Die ungarische Regierung plant, eine Klage gegen die Europäische Union einzureichen, da sie eine Strafzahlung nicht leisten will. Diese Strafe wurde vom Europäischen Gerichtshof (EuGH) verhängt, weil Ungarn gegen geltendes EU-Asylrecht verstoßen hat. Das Land weigert sich jedoch, die geforderte Summe zu zahlen.
Hintergründe der Strafzahlung an die EU
Der Europäische Gerichtshof hatte Ungarn zu einer Zahlung von 200 Millionen Euro verurteilt. Außerdem wurde ein Zwangsgeld von einer Million Euro für jeden Tag festgesetzt, an dem das Land ein früheres Urteil zur Asylpolitik nicht umsetzt. Die Richter warfen der Regierung in Budapest vor, den Zugang von Schutzsuchenden zum Asylverfahren bewusst zu beschränken und somit gegen ihre EU-Verpflichtungen zu verstoßen.
Konkret geht es darum, dass Ungarn die Rechte von Asylbewerbern missachtet, indem es sie daran hindert, Schutz zu beantragen. Dieses Vorgehen stellt laut EuGH einen schweren Verstoß gegen das Solidaritätsprinzip der Europäischen Union dar. Die ungarische Regierung sieht dies allerdings anders und hält die Strafe für unangemessen.

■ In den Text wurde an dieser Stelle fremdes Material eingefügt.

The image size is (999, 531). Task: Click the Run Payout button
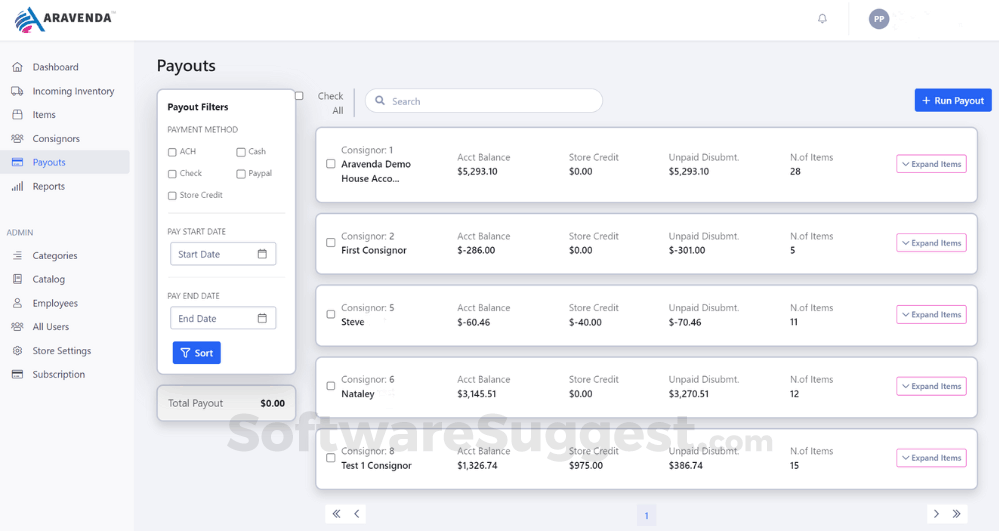click(x=952, y=100)
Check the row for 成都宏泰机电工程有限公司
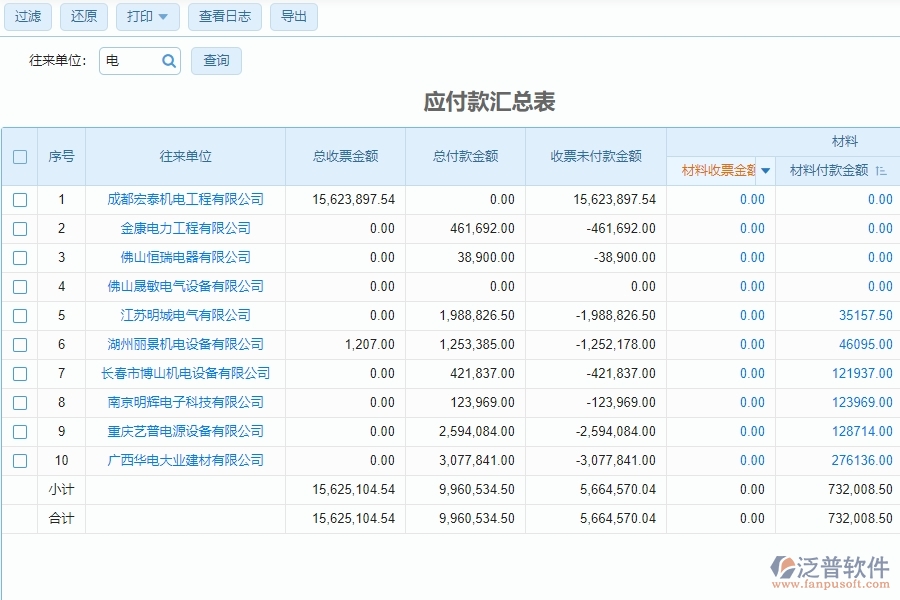 [20, 199]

Ungarns Argumentation für die Klage
Ministerpräsident Viktor Orbán bezeichnete die Entscheidung des EuGH als „Erpressung“ und „ungeheuerlich“. Seine Regierung argumentiert, dass die Strafe im Widerspruch zum EU-Recht stehe und daher nicht rechtmäßig sei. Aus diesem Grund will Ungarn die EU verklagen, anstatt die Zahlung zu leisten.
Orbán betonte, dass er nicht nachgeben werde, und kündigte an, dass Brüssel mit einer entsprechenden Reaktion aus Budapest rechnen müsse. Die Klage ist somit ein weiterer Schritt in der langjährigen Auseinandersetzung zwischen Ungarn und den EU-Institutionen über Rechtsstaatlichkeit und Migrationspolitik.
Mögliche Konsequenzen des Konflikts
Sollte Ungarn die Strafzahlung weiterhin verweigern, könnte die EU-Kommission die Gelder von den anstehenden EU-Förderungen für das Land abziehen. Dadurch würde der finanzielle Druck auf die ungarische Regierung erheblich steigen. Der Konflikt belastet die Beziehungen innerhalb der Europäischen Union, insbesondere da Ungarn bald die EU-Ratspräsidentschaft übernimmt.
Beobachter befürchten, dass dieser Streit die Handlungsfähigkeit der EU weiter lähmen könnte. Währenddessen verteidigt die ungarische Regierung ihre strikte Asylpolitik als notwendig für die nationale Sicherheit und Souveränität. Eine schnelle Lösung in diesem juristischen und politischen Konflikt ist daher nicht in Sicht.